A vrai dire, un tel bouquet était bien plus qu'un simple présent de circonstance. Tout d'abord en raison de la finesse de sa confection. Certains s’apparentaient à de véritables œuvres d'art, mariant épis de blé tressés, fleurs (des bleuets par exemple dans le Pas-de-Calais), rubans... Répandue à travers de nombreuses régions européennes (tout particulièrement la France, l'Angleterre et l'Europe centrale), la pratique allait d'ailleurs donner naissance à des savoir-faire régionaux, la forme (collier de cheval, cœur, corne d'abondance...) et la technique de confection des bouquets permettant progressivement d'identifier très nettement leur origine géographique. Au point de devenir de véritables marqueurs patrimoniaux, objets de décoration parfois prisés, au même titre que les « corn dolly », poupées de blé qui ornent aujourd'hui de nombreuses maisons Outre-Manche.
Une symbolique déjà établie dans l'Egypte antique
Pour comprendre toute la profondeur de cette tradition et la symbolique qui se cachait derrière ces bouquets, il faut remonter le temps de quelques millénaires. Où l'on découvre qu'une telle pratique était déjà en place dans l'Egypte antique. Entre 1500 et 1000 avant J.-C., des fêtes des moissons étaient ainsi organisées et le pharaon pouvait être amené à couper la première gerbe de céréales. Il en faisait don à Min, divinité de la fertilité, afin d'assurer notamment de bonnes récoltes à son peuple. La civilisation égyptienne introduisit également la tradition des « poupées de blé » qui étaient alors conservées, par exemple, dans les granges, en attendant la fin de la campagne suivante. Ainsi, dès le Nouvel Empire égyptien, sont déjà en place nombre de pratiques symboliques qui accompagneront jusqu'au XXe siècle le temps de la récolte.
Bien plus qu'un simple présent ou qu'un objet décoratif, le bouquet devait donc assurer une protection aux cultivateurs et favoriser une bonne récolte. Il était ainsi souvent gardé dans leur maison, jusqu'à la moisson suivante. En France, les bouquets constitués des premiers épis récoltés (d'autres étaient réalisés avec les derniers épis de la moisson) pouvaient bien souvent être bénis par le curé, dans des campagnes où rituels païens et chrétiens s'entremêlaient.
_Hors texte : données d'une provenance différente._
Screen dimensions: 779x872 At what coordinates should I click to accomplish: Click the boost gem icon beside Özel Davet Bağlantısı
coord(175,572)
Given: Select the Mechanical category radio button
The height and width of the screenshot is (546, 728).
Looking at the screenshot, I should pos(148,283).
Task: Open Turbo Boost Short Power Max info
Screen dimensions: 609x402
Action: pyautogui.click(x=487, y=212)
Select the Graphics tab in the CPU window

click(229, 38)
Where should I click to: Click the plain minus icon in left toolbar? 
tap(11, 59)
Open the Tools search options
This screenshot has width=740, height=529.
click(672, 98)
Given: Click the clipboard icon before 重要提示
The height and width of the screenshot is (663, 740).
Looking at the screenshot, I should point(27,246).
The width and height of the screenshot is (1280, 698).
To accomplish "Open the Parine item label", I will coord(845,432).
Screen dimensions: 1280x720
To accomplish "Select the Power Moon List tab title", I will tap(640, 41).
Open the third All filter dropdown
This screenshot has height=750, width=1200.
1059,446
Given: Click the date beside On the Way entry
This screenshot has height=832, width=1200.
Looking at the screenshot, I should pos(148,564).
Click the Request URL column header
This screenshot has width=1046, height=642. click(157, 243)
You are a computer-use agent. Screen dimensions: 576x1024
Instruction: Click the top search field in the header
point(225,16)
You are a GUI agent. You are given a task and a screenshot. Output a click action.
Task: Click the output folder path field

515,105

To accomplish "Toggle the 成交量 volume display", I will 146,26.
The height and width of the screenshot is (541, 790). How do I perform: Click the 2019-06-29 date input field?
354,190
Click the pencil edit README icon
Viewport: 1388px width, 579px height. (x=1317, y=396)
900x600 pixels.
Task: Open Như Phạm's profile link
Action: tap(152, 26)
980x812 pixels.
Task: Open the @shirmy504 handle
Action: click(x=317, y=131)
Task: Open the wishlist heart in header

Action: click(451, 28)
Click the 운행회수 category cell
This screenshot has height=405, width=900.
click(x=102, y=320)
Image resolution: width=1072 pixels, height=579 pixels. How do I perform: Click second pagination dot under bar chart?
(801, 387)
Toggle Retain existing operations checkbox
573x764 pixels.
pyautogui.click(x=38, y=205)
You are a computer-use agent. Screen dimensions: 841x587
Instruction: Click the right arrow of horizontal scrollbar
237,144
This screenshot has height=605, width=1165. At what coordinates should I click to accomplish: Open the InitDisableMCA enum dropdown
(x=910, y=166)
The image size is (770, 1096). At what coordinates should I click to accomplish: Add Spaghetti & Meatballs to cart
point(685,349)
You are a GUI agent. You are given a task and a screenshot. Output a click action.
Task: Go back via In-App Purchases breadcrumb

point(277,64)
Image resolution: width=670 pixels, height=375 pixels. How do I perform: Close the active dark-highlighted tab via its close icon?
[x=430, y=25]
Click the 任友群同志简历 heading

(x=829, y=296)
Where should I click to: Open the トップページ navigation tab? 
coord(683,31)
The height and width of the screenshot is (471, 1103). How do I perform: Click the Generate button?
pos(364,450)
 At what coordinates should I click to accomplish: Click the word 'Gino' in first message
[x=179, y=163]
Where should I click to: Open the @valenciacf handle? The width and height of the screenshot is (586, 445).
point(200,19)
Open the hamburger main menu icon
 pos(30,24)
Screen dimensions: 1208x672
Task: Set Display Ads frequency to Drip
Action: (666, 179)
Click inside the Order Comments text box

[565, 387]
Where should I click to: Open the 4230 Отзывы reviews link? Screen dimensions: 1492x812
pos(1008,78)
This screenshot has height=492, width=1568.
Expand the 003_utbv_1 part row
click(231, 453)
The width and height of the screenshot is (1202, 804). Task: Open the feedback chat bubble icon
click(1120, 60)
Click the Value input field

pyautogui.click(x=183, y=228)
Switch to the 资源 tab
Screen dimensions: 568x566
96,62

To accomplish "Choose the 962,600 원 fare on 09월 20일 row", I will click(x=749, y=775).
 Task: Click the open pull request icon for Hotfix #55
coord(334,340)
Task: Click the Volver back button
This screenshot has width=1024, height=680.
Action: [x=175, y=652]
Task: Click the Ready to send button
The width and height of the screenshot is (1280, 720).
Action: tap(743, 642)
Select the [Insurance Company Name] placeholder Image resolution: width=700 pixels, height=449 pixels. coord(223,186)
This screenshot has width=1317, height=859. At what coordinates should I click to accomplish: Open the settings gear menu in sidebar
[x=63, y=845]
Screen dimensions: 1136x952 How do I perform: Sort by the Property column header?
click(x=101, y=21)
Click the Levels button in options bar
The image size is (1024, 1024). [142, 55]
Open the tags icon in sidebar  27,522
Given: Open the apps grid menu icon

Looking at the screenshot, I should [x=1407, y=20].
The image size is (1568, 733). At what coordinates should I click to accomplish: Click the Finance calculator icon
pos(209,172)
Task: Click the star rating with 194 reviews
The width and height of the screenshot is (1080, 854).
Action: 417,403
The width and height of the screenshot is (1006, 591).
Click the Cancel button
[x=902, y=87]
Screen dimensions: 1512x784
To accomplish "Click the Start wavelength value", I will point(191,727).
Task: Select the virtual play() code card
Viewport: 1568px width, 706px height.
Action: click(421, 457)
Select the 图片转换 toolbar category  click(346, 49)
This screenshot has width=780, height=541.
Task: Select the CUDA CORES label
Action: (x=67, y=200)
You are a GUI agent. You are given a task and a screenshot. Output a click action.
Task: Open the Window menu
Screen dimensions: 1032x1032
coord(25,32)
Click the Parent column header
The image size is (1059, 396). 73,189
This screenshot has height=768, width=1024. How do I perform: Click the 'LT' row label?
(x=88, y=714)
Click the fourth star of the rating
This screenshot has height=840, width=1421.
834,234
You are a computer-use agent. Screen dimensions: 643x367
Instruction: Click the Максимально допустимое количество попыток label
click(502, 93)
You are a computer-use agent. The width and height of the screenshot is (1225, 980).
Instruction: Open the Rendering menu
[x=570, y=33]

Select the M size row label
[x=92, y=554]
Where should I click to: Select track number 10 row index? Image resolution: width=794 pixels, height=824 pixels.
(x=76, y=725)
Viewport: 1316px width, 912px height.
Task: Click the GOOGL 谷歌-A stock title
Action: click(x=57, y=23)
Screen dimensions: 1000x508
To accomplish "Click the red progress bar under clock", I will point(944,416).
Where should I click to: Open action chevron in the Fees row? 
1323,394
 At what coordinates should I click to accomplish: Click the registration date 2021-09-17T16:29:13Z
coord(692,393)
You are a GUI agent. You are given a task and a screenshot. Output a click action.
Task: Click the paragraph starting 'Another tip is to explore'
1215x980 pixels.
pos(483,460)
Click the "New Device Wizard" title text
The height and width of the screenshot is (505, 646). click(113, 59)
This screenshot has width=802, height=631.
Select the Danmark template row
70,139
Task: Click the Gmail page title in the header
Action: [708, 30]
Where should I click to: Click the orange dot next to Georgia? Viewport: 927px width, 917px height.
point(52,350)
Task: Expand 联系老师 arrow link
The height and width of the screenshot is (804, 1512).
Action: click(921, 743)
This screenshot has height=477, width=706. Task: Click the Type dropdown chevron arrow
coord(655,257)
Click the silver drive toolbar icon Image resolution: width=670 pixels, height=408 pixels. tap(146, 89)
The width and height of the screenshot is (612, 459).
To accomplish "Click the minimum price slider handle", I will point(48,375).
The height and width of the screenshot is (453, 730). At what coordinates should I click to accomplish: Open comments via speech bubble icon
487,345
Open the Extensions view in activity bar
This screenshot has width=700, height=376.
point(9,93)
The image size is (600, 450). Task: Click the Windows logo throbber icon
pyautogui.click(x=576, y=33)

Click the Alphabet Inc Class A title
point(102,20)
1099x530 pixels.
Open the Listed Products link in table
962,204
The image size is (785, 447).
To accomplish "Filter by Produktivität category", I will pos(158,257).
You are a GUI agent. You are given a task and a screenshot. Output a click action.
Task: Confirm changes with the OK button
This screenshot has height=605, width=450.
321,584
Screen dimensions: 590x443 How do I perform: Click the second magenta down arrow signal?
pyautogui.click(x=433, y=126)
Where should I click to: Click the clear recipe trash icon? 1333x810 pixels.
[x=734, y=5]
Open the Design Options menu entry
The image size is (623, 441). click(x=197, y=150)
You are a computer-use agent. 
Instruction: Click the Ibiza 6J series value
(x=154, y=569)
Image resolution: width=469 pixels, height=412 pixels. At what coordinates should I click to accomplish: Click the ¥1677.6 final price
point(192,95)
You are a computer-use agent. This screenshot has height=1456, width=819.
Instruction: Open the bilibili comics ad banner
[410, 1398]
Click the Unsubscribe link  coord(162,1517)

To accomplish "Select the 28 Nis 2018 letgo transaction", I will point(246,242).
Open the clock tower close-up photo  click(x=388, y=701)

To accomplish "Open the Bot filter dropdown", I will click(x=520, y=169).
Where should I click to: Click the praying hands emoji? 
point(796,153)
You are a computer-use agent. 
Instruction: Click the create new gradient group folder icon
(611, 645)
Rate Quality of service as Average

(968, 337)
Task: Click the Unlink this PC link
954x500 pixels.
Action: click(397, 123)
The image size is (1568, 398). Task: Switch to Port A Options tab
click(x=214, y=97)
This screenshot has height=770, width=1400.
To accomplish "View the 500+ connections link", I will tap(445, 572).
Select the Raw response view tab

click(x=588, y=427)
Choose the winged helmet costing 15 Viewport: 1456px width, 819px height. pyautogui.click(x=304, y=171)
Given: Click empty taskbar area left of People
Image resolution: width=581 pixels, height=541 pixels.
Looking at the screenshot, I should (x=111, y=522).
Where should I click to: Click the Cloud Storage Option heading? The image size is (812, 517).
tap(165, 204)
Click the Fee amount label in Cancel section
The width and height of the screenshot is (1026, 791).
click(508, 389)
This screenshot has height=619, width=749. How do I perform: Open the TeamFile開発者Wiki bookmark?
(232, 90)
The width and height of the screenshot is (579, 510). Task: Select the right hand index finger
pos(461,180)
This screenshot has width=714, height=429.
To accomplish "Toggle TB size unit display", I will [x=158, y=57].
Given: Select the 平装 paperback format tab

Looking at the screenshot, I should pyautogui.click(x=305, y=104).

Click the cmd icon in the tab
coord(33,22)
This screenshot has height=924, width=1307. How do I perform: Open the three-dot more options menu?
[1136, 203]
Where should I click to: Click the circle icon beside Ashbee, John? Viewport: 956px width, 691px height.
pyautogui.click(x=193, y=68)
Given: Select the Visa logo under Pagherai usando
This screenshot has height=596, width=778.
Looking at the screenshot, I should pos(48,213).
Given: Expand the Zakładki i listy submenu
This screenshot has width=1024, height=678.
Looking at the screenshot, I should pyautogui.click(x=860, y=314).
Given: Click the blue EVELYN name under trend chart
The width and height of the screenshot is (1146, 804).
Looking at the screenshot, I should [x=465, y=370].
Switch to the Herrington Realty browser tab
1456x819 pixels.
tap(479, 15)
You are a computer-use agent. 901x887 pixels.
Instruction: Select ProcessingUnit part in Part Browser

Le renouveau des traditions agraires
Le pouvoir spirituel avait d'ailleurs un rôle de premier plan dans l'accompagnement de la communauté villageoise vers une bonne récolte. Pour s'en convaincre, il n'est qu'à voir les différentes formes prises par les bouquets : on recensait parmi eux de nombreuses croix mais aussi des confections particulièrement élaborées tels des ostensoirs (pièces d’orfèvrerie où est traditionnellement placée l'hostie consacrée). On peut retrouver aujourd'hui certaines de ces pièces, ou de simples gerbes d'épis, dans les églises, l'été venu, à la faveur d'un renouveau des fêtes agraires.
Il est en est ainsi également hors des murs des édifices religieux : les traditions agraires refont aujourd'hui surface dans les campagnes de l'Hexagone sous un angle patrimonial. Ainsi, à la Ferté-Gaucher, dans la Brie, la fête du chien d'août a fait son grand retour depuis une quinzaine d'années. Loin des rites et des symboles, la création des bouquets de moisson est également une activité en pleine expansion dans certains pays. C'est le cas en Pologne, où leur confection a tellement de succès que des concours sont désormais organisés dans tous le pays pour départager des dizaines de créations plus impressionnantes les unes que les autres, et qui ont pu parfois nécessiter plusieurs mois de travail à leurs auteurs.